Zhang Yisheng, general manager of Guangdong Kaiping Yida Garment Co., Ltd. also said in an interview with this newspaper that the competition in China's textile and apparel industry is very fierce. It is very difficult to raise prices for customers or consumers. Once the price increase is too high, customers will immediately Orders are transferred to other factories in the country or neighboring countries, and most of the rising costs are still digested by itself. The company has not been easily replaced by other companies by adjusting its product mix and improving its technical content. On the other hand, it has moved half of its production line to Jiangxi this year to reduce costs.

"Overproduction" reduces the price increase of enterprises

According to a survey conducted by the China Garment Association on well-managed enterprises, the production cost of garment manufacturing enterprises increased by 15.16% on average in the first half of 2008, with labor costs rising by an average of 13.25% and raw material costs rising by an average of 8.89%. The transportation, monitoring, energy and other costs rose by an average of 7.34%, and the sales profit rate of the surveyed companies fell by an average of 2.31%.

Wang Qianjin, a senior analyst in the textile industry, said in an interview with the newspaper yesterday that although the production cost has risen sharply, the clothing consumption index CPI has been negative for the past year and has been squeezed down. Therefore, the factory price of clothing has only kept rising since the beginning of this year. %Amplitude. At present, clothing manufacturers have basically reached the limit of cost. In this case, they can only raise prices, or they will be eliminated.

According to the National Bureau of Statistics, in June this year, the national clothing price fell by 1.5% year-on-year. Among them, the price of clothing fell by 1.6%.

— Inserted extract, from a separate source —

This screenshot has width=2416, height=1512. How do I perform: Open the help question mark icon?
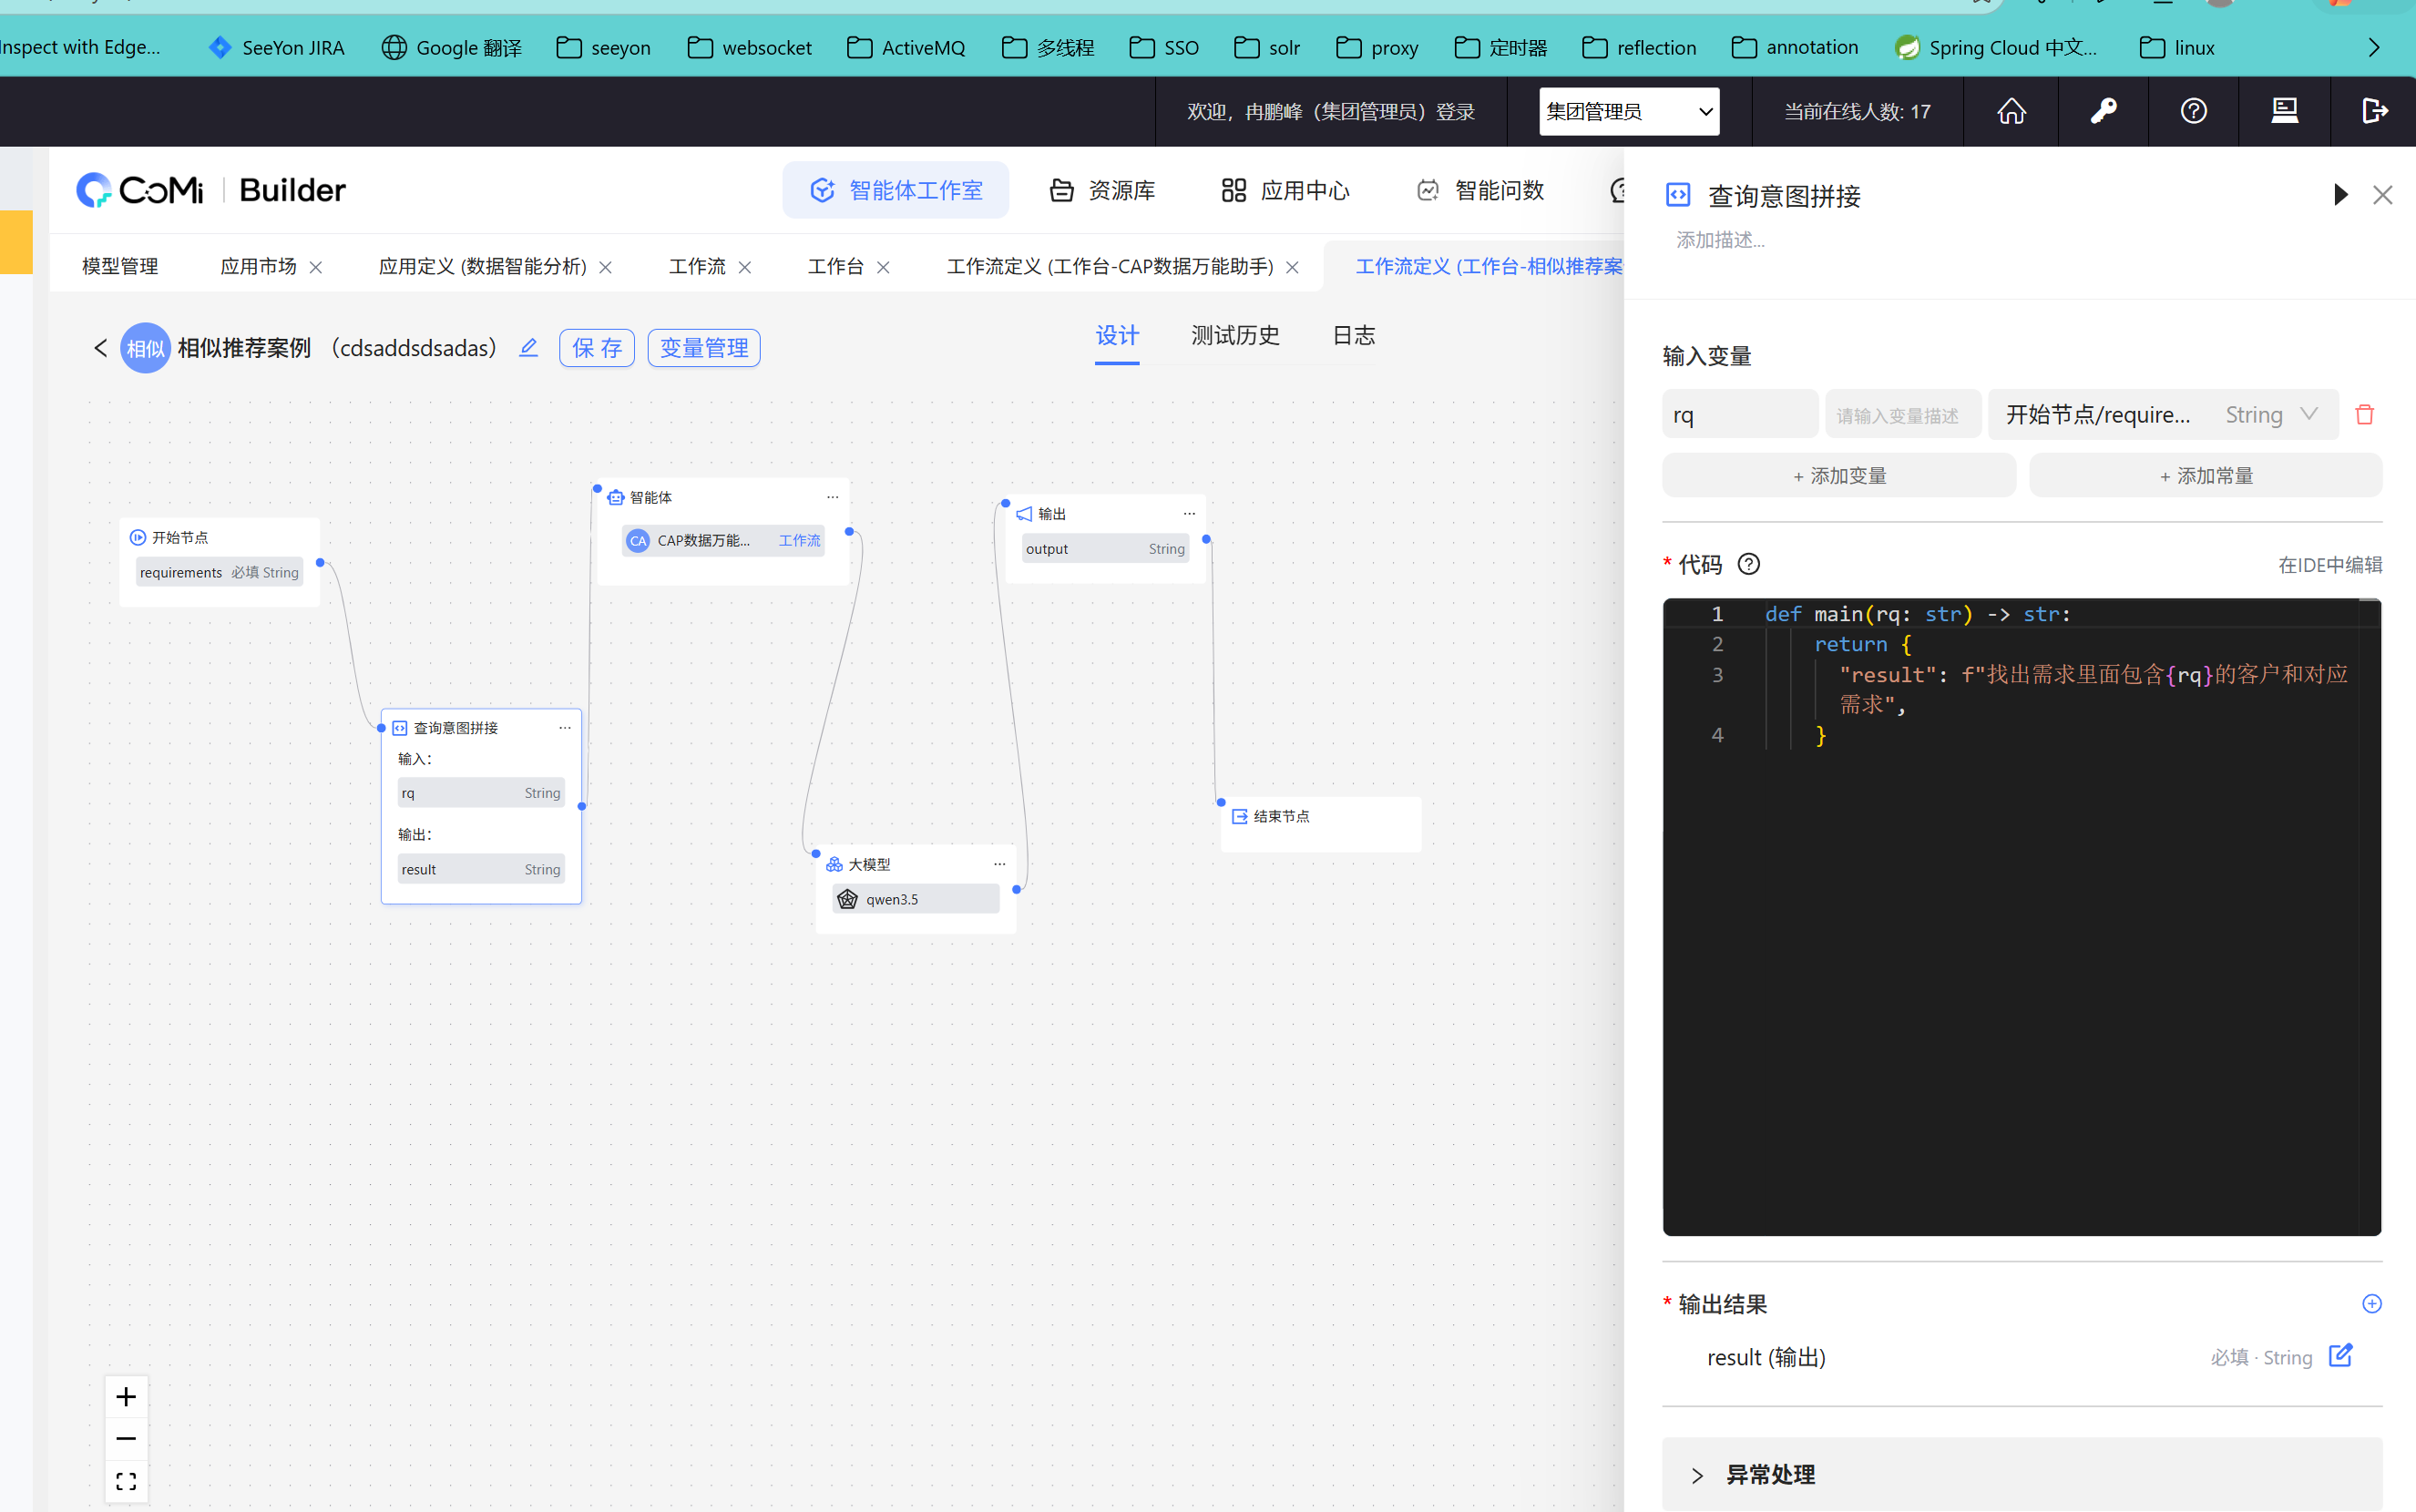(x=2193, y=111)
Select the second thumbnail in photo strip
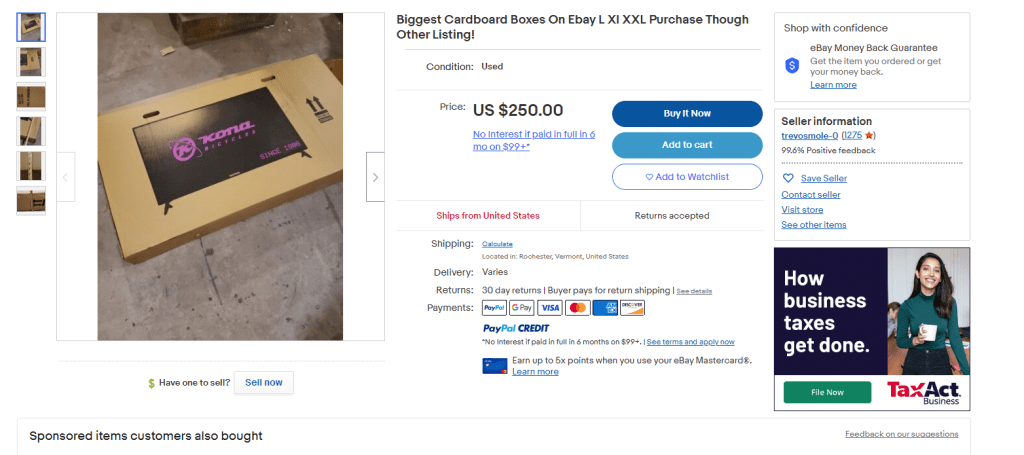This screenshot has width=1024, height=455. click(x=31, y=62)
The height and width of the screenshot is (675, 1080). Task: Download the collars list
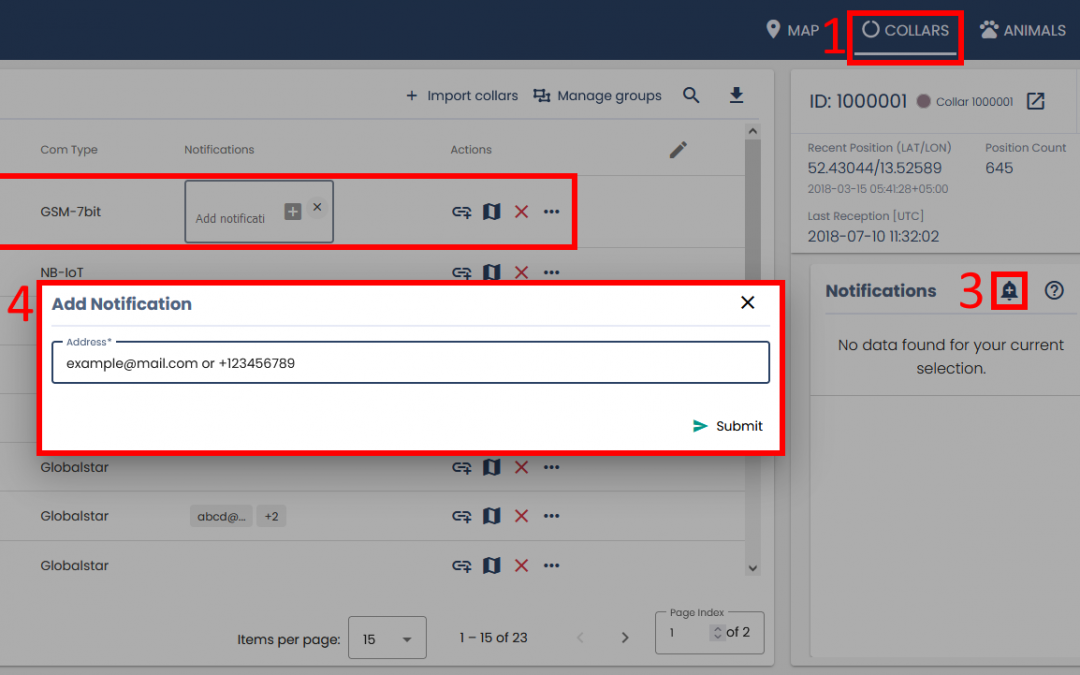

"It is very difficult to raise prices. At present, the competition in the industry is too fierce. There are more than 43,000 textile enterprises with sales income of more than 5 million yuan, and the number of textile enterprises below the scale is expected to be more than 400,000. China's textile and garment production is production. Too much demand. Coupled with the sluggish international clothing market this year, some products will return to the domestic market, which will intensify competition in the domestic market, so it is more difficult to raise prices than the international market.” Wang Qianjin believes.